Every other Mofo in the group is a 40 something poge who looks like they haven't gotten poon-tang from their wives in years. They of course say, "HELL YES !"
So we get a cab and it drives the 4 of us to Deja Vu showgirls. JOE tries to pay and I intercept him....I say
"No dude, the club pays them, he'll get a 4 person kickback for dropping us off. Don't pay him"
I've never gotten such a look of hatred from a cab driver, but it's true.
Then we get to the door. Bouncer guy says "30 per" JOE starts to protest and I say, "No dude be nice, pay the $30" then I slip the bouncer a $50 and request a good table with a view.
Joe is lost, he asks me... "So you don't pay the cab driver, but you pay the door man?"
"Yup" is all I say.
We sit down and immediately get surrounded by girls and waitresses. They know a big tipper only gets the good table. I declare in a loud voice, "Ladies please, we just got here and we plan on staying for a number of hours, let us get some drinks and catch our breath."
The big bouncer guy comes over and apologizes for the the mad rush. He gives all the girls a stern look and they shrink away. Strippers are like naughty 8 year olds with a drug problem, they will try to get away with a bunch of shit unless you give them a firm hand. We watch a stage show and throw some $5 on the stage for a bunch of buxom blonds that pour Evian on their clam lips and flick it into Joe's face. I have never seen a happier man.

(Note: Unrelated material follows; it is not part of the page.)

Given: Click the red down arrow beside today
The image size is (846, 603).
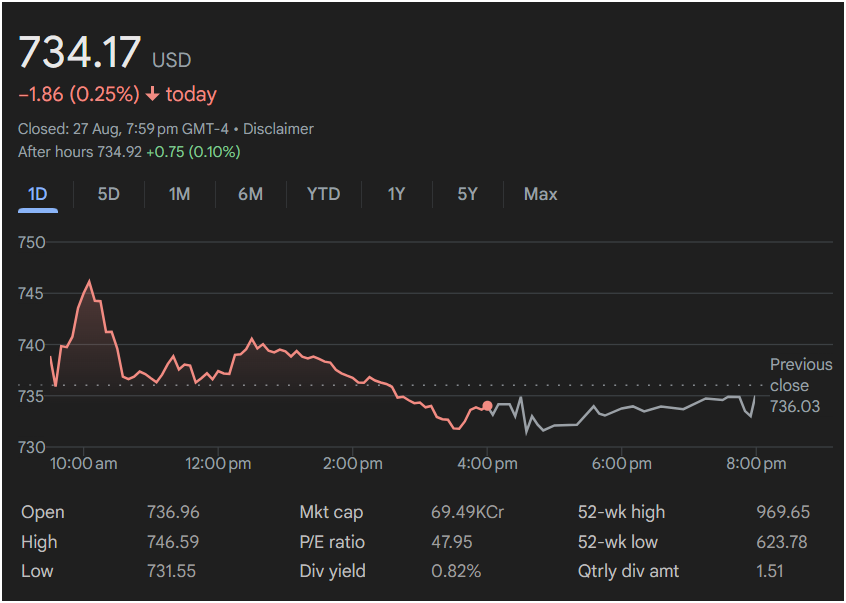Looking at the screenshot, I should click(152, 95).
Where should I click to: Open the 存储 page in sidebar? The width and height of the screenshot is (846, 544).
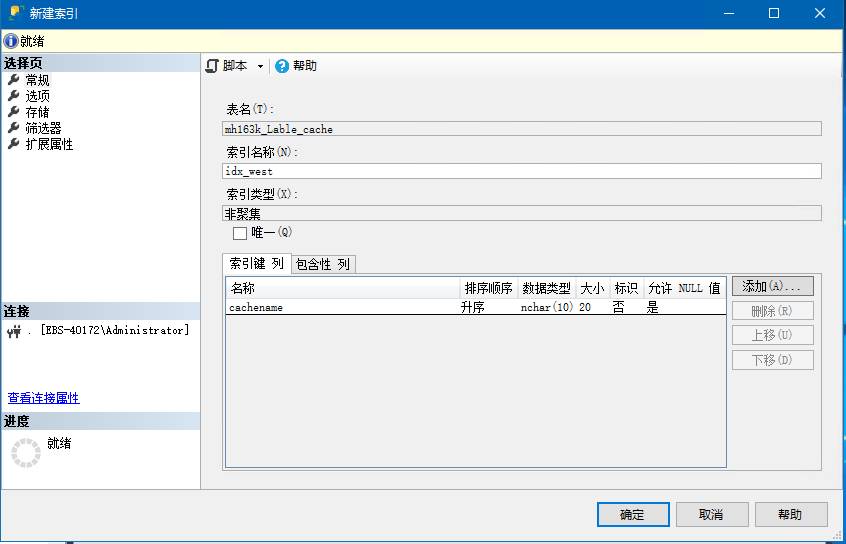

Some strippers come by...rather cautiously and ask if anybody would like a $30 a song lap dance? I clamp down on Joe's arm and say politely, "Sweetheart, why don't you come back in a few minutes, we're still talking business"...."Oh, Okay." she says." and slinks away all sexy like. The men at the table are now like WTF?!? I tell them..."Hey look around? How many lap dances do you see?" "None" they reply. "Exactly, the girls are going to get hungry soon." Not 10 mins later, the DJ comes on and say, "Gentleman it's your lucky day ! -
3 song lap dances are now $30!" They all turn to me and say, "Mark, how many strip clubs have you been to? "Only 2, I reply,...but I've had a stripper for a roommate." You should have seen their jaws drop. "Listen guys" I say, "most of these girls are on coke right now. In fact if you got some on you (ounce+), I can guarantee you can take one of these mis-aligned girls back to your suite tonight, otherwise it's purely a look and feel show on everywhere but the kitty."
Then I see her.... a 5'1" stacked, racked, firm ass attack, brunette with short spiky hair and a pissed off lovely face that I immediately want to taste, "Oh shit," I say to myself. She sees me and comes over with a wickedly evil smile. She doesn't say anything and spreads her legs and sits on my lap cowgirl style..... I stifle a yawn,...and look away and take a sip of ice tea. That got me a punch in the shoulder. I smile and hold her stare. After a minute she grabs my hand and leads me into the back, throws me down and proceeds to get naked and rub everything on me ....EVERYTHING!. Let's just say not a word was spoken from either of us, 30 mins later I come out with messy hair, a couple of ripped buttons, and a bunch of wet spots all over my body....Oh and short a $100...Hey the girl said she was going to college...........IN VEGAS ? Who am I to deny that kind of bold faced lie?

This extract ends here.